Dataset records
##########

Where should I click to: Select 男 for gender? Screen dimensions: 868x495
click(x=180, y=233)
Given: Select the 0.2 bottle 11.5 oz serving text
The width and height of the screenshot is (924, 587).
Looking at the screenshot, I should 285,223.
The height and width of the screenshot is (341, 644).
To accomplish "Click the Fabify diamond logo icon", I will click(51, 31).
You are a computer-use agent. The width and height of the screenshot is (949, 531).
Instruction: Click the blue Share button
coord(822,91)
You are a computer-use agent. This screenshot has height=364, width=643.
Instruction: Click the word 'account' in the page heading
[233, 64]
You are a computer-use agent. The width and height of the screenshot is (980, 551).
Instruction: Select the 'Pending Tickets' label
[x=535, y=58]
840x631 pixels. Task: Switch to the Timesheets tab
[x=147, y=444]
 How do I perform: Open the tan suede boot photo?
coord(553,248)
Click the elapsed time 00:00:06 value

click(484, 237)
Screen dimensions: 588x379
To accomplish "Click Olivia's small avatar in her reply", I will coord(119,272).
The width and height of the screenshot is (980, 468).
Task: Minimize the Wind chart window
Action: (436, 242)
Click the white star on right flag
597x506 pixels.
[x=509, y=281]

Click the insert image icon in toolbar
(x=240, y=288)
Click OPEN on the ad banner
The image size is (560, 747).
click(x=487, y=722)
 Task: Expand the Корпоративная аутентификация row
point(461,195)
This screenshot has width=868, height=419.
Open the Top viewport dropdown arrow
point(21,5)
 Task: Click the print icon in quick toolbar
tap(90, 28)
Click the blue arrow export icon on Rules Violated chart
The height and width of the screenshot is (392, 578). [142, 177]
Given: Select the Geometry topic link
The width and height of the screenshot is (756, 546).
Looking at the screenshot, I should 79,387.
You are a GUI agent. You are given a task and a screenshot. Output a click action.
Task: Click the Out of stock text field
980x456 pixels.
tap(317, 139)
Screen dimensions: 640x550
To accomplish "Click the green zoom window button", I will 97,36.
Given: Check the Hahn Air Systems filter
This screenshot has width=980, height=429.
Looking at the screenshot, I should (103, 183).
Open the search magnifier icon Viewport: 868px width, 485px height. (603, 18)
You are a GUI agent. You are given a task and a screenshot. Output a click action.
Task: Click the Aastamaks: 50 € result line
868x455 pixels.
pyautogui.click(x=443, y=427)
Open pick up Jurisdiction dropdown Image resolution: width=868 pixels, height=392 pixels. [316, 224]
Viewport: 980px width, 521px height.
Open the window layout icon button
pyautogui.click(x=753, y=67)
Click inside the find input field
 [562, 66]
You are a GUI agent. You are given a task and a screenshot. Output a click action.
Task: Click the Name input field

##########

-- TASK REQUIREMENTS --
A verbatim copy of the records above should be returned.

-- SOLUTION FOR THIS PROBLEM --
Where should I click to: Select 男 for gender? Screen dimensions: 868x495
click(x=180, y=233)
Given: Select the 0.2 bottle 11.5 oz serving text
The width and height of the screenshot is (924, 587).
Looking at the screenshot, I should 285,223.
The height and width of the screenshot is (341, 644).
To accomplish "Click the Fabify diamond logo icon", I will click(51, 31).
You are a computer-use agent. The width and height of the screenshot is (949, 531).
Instruction: Click the blue Share button
coord(822,91)
You are a computer-use agent. This screenshot has height=364, width=643.
Instruction: Click the word 'account' in the page heading
[233, 64]
You are a computer-use agent. The width and height of the screenshot is (980, 551).
Instruction: Select the 'Pending Tickets' label
[x=535, y=58]
840x631 pixels. Task: Switch to the Timesheets tab
[x=147, y=444]
 How do I perform: Open the tan suede boot photo?
coord(553,248)
Click the elapsed time 00:00:06 value

click(484, 237)
Screen dimensions: 588x379
To accomplish "Click Olivia's small avatar in her reply", I will coord(119,272).
The width and height of the screenshot is (980, 468).
Task: Minimize the Wind chart window
Action: (436, 242)
Click the white star on right flag
597x506 pixels.
[x=509, y=281]

Click the insert image icon in toolbar
(x=240, y=288)
Click OPEN on the ad banner
The image size is (560, 747).
click(x=487, y=722)
 Task: Expand the Корпоративная аутентификация row
point(461,195)
This screenshot has width=868, height=419.
Open the Top viewport dropdown arrow
point(21,5)
 Task: Click the print icon in quick toolbar
tap(90, 28)
Click the blue arrow export icon on Rules Violated chart
The height and width of the screenshot is (392, 578). [142, 177]
Given: Select the Geometry topic link
The width and height of the screenshot is (756, 546).
Looking at the screenshot, I should 79,387.
You are a GUI agent. You are given a task and a screenshot. Output a click action.
Task: Click the Out of stock text field
980x456 pixels.
tap(317, 139)
Screen dimensions: 640x550
To accomplish "Click the green zoom window button", I will 97,36.
Given: Check the Hahn Air Systems filter
This screenshot has width=980, height=429.
Looking at the screenshot, I should (103, 183).
Open the search magnifier icon Viewport: 868px width, 485px height. (603, 18)
You are a GUI agent. You are given a task and a screenshot. Output a click action.
Task: Click the Aastamaks: 50 € result line
868x455 pixels.
pyautogui.click(x=443, y=427)
Open pick up Jurisdiction dropdown Image resolution: width=868 pixels, height=392 pixels. [316, 224]
Viewport: 980px width, 521px height.
Open the window layout icon button
pyautogui.click(x=753, y=67)
Click inside the find input field
 [562, 66]
You are a GUI agent. You are given a task and a screenshot. Output a click action.
Task: Click the Name input field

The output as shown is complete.